After the nationwide injunction barring the Federal Trade Commission (FTC) Noncompete ban, we reported that “employers can expect that states will continue to introduce legislation aimed at restricting the use of noncompetes.”
In the first few months of 2025, Virginia and Wyoming passed legislation restricting noncompetes, and Arkansas, Louisiana, and Maryland passed legislation restricting physician noncompetes. We also reported on pending legislation in New York, Ohio, Texas, and Washington aimed at limiting noncompetes and other restrictive covenants. We are a third of the way through the calendar year, and July 1 (the date many laws go into effect) is approaching. This post addresses legislation pending in seven other states that also seek to limit the use of noncompetes.
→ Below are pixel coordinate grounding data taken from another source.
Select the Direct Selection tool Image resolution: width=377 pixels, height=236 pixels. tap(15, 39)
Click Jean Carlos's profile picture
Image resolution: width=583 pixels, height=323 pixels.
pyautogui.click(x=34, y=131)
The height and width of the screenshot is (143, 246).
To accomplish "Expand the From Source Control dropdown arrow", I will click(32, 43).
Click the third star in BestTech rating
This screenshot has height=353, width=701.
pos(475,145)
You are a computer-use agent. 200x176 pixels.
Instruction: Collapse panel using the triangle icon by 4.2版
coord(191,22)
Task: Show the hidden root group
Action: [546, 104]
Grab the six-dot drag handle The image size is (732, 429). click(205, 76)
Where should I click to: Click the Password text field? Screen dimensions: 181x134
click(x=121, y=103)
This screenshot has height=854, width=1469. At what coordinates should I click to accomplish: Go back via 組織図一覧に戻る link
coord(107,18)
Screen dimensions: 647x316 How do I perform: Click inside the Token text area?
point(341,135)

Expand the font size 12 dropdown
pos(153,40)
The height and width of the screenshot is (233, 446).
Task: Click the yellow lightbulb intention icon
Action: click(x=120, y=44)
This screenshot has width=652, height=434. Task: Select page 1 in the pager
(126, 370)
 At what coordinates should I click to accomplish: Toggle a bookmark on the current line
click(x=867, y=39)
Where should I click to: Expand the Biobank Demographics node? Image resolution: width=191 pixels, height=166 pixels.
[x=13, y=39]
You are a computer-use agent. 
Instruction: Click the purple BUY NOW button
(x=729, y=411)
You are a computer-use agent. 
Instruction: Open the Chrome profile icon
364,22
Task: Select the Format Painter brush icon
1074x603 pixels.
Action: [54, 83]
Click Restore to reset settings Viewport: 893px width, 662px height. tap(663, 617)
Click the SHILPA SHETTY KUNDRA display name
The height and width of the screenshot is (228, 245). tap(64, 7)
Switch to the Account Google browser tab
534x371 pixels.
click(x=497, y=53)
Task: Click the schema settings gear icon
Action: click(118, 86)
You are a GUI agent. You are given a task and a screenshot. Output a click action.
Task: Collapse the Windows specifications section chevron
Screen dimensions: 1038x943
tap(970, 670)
States Seeking To Ban All Noncompetes Both Retroactively and Prospectively
Michigan
In January 2025, Michigan introduced House Bill 4040 (HB4040) that if enacted, would prohibit businesses from entering into, enforcing, or representing the existence of noncompetes with any workers. The only exceptions under the HB4040 are for a worker who sells their ownership stake in a business or a worker who is responsible for selling substantially all of the business’s assets. If passed, Michigan would join California, Minnesota, North Dakota, and Oklahoma as the only states that broadly prohibit noncompetes between employers and employees.
Washington
We previously reported that the Washington State legislature introduced HB1155 that, if passed, would broaden the definition of “noncompetition covenant” and prohibit all employer-employee noncompete agreements regardless of when it was entered into. Thus, the Bill would render all noncompetition covenants void and unenforceable regardless of when the parties entered into the agreement. Additionally, employers with current or former employees or independent contractors subject to a noncompetition covenant would be required to inform them by October 1, 2025 that the covenant is no longer enforceable.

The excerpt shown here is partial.